Das Landgericht sieht in dem Abschluss des Sicherungsübereignungsvertrages eine rechtswidrige Zueignung und hat den Angeklagten insoweit wegen Unterschlagung verurteilt. Gegen diese rechtliche Würdigung bestehen Bedenken.
Zum inneren Tatbestand der Unterschlagung gehört der Wille des Täters, den Eigentümer von der Sachherrschaft auszuschließen und die Sache seinem Vermögen einzuverleiben. Dieser Wille kann auch in einem rechtsunwirksamen Übereignungsvertrag zum Ausdruck kommen, soweit die Vorstellung des Täters maßgebend ist. Ist er der Meinung, dass er das Eigentum überträgt, so will er es dem bisherigen Eigentümer entziehen und sich den Gegenstand zueignen. Weiß er jedoch, dass das Eigentum des Berechtigten nicht beeinträchtigt wird, so wird er den Willen, in fremdes Eigentum einzugreifen und sich die Sache zuzueignen, nicht haben können. In diesem Falle liegt also keine Unterschlagung vor, und es ist zu prüfen, ob nicht eine Bestrafung wegen Betruges in Betracht kommt (RGSt 64, 95; 60, 5; BGHSt 1, 262).
In den Fällen ████ und Baumwollspinnerei hat das Landgericht diese Grundsätze beachtet. Nach den dort getroffenen Feststellungen war dem Angeklagten bekannt, dass die Gläubiger an den ihnen nicht gehörenden Sachen durch die Sicherungsübereignung kein Eigentum erwarben. Insoweit hat die Strafkammer ihn wegen Betruges und nicht wegen Unterschlagung bestraft.
Es ist nicht ersichtlich, weshalb die Übereignung der Säuremaschine an die Kreissparkasse eine andere rechtliche Beurteilung erfahren hat. Auch hier wird, wenn es auch nicht ausdrücklich festgestellt worden ist, davon auszugehen sein, dass der Angeklagte die Unwirksamkeit der Eigentumsübertragung kannte. Dann wird nach dem Gesagten nicht angenommen werden können, dass er den zur Bestrafung aus § 246 StGB erforderlichen Zueignungswillen hatte.

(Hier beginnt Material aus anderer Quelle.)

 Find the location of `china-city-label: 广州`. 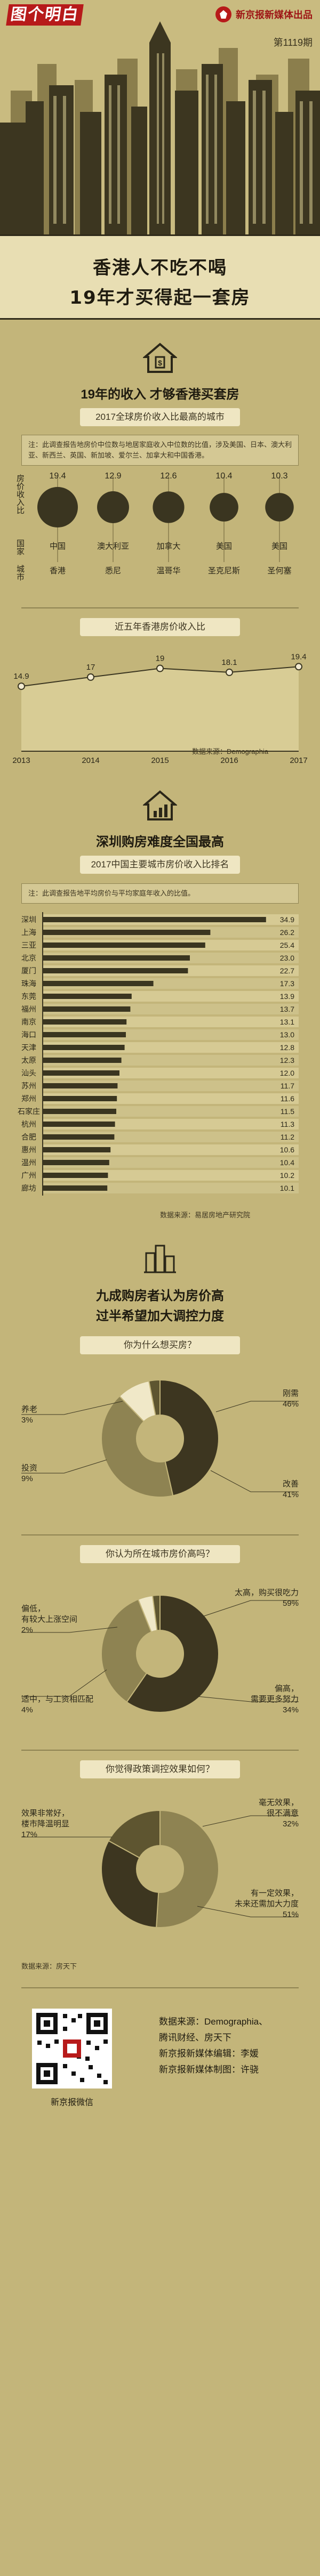

china-city-label: 广州 is located at coordinates (28, 1176).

Der Zueignungswille ist auch nicht daraus zu folgern, dass der Angeklagte glaubte, er verschaffe der Sparkasse eine Sicherheit, selbst wenn die Maschine nicht voll bezahlt und noch nicht sein Eigentum war. Wenn der Täter, wie es hier offenbar der Fall war, nur die Absicht hatte, dem Gläubiger die ihm zustehenden Anwartschaftsrechte zu überlassen, so kann daraus nicht entnommen werden, dass er den Gegenstand unter Missachtung der Rechte des Eigentümers seinem eigenen Vermögen einverleiben wollte. Das Urteil des Bundesgerichtshofs BGHSt 1, 262, 265 besagt nichts anderes; denn auch dort ist mit der „wirklichen Sicherung“ des Gläubigers die Eigentumsübertragung gemeint.

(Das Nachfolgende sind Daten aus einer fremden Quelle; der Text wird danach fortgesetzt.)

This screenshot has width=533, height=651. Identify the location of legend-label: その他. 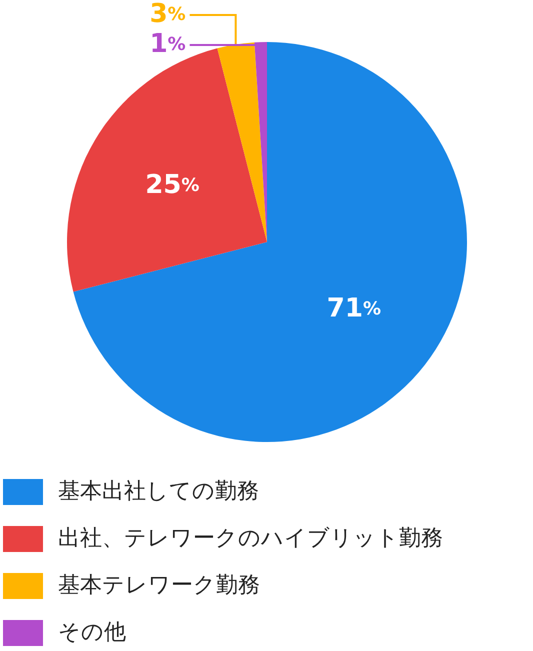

Die getroffenen Feststellungen rechtfertigen somit nicht die Verurteilung wegen Unterschlagung. Gegebenenfalls wird die Strafkammer zu prüfen haben, ob nicht auch hier eine Bestrafung wegen Betruges zu erfolgen hat.
Das Urteil muss daher, soweit der Angeklagte wegen ██████████████ und in den Fällen Baumwollspinnerei und ████ █████ wegen Betruges verurteilt worden ist, aufgehoben werden; ferner bedarf es der Aufhebung der Gesamtstrafe.
Im Übrigen ist die Revision, da ein den Angeklagten beschwerender Rechtsirrtum nicht zu erkennen ist, zu verwerfen.